● Goal
From the agreement excerpt below, list every obligation placed on Party B in the section headed "Party B's rights and obligations".

● Text extract
━━━
4) Party A shall notify Party B one month in advance of its intention to remove its goods from the warehouse in order for Party B to make sufficient preparation for removal from warehouse.

 

2. Party B’s rights and obligations:

 

1) Party B shall establish the verification and custodianship center and complete its rules and regulations.

 

2) Party B shall provide service requirements and endeavor to provide support conducive to the performance of services set forth herein.

 

3) While the art collections is in Party Bs custody, Party B shall ensure the quality of collections is not damaged and shall procure sufficient commercial insurance for the art collections.

 

4) Party B shall take stock of art collections on a regular basis to ensure the goods are intact and the quantities thereof accurate, whereupon Party B shall promptly submit the inventorying reports to Party A for reconciliation.

 

5) Party B shall be solely responsible for any and all direct and indirect economic losses incurred to Party A due to the fault of Party B.

 

III. Others

 

1. Expiration and termination

 

Either party who intends to terminate this agreement shall do so in writing only; the request for termination of this agreement shall be filed to the other party six months in advance and, subject to mutual consent of both parties to termination, both parties shall deliver to each other the materials and articles, failing which either party at fault shall be held liable for default.
━━━
● Material
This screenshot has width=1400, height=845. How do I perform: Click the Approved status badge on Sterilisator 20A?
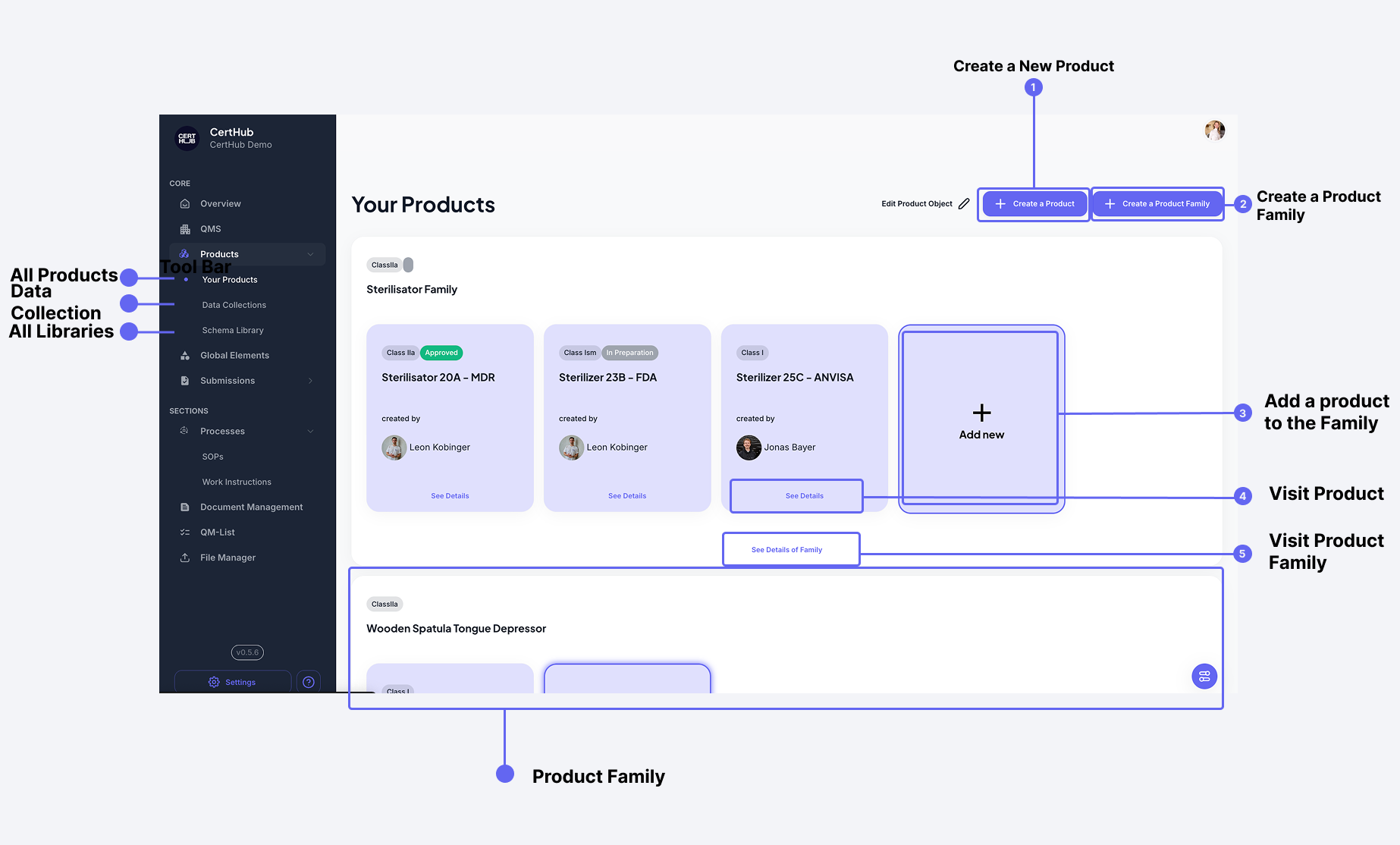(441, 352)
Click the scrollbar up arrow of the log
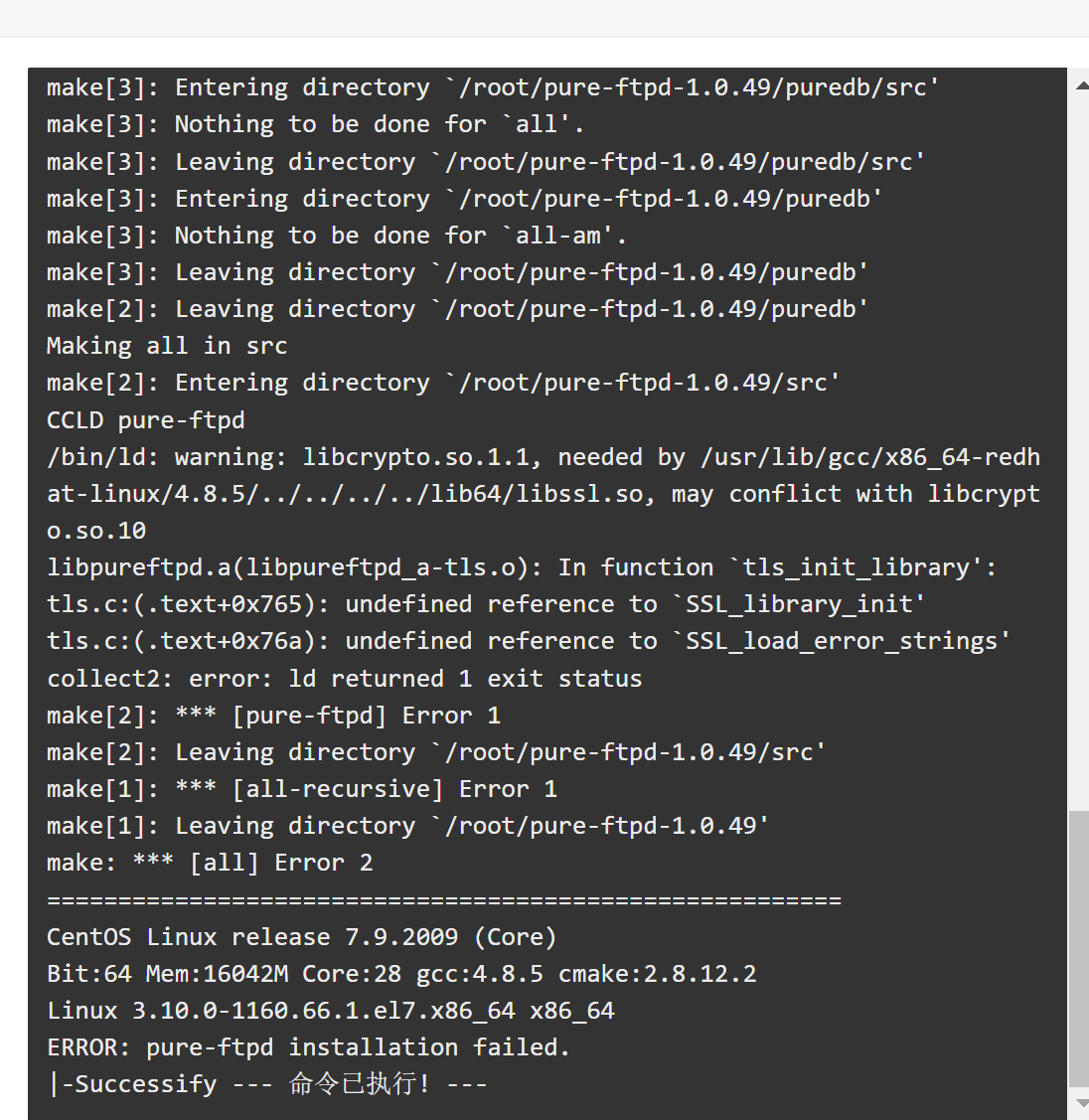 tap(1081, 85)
━━━
● Written answer
1) Establish the verification and custodianship center and complete its rules and regulations.
2) Provide service requirements and endeavor to provide support conducive to the performance of the services set forth in the agreement.
3) While the art collections are in its custody, ensure their quality is not damaged and procure sufficient commercial insurance for them.
4) Take stock of the art collections on a regular basis to ensure the goods are intact and the quantities accurate, then promptly submit the inventorying reports to Party A for reconciliation.
5) Be solely responsible for any and all direct and indirect economic losses incurred by Party A due to the fault of Party B.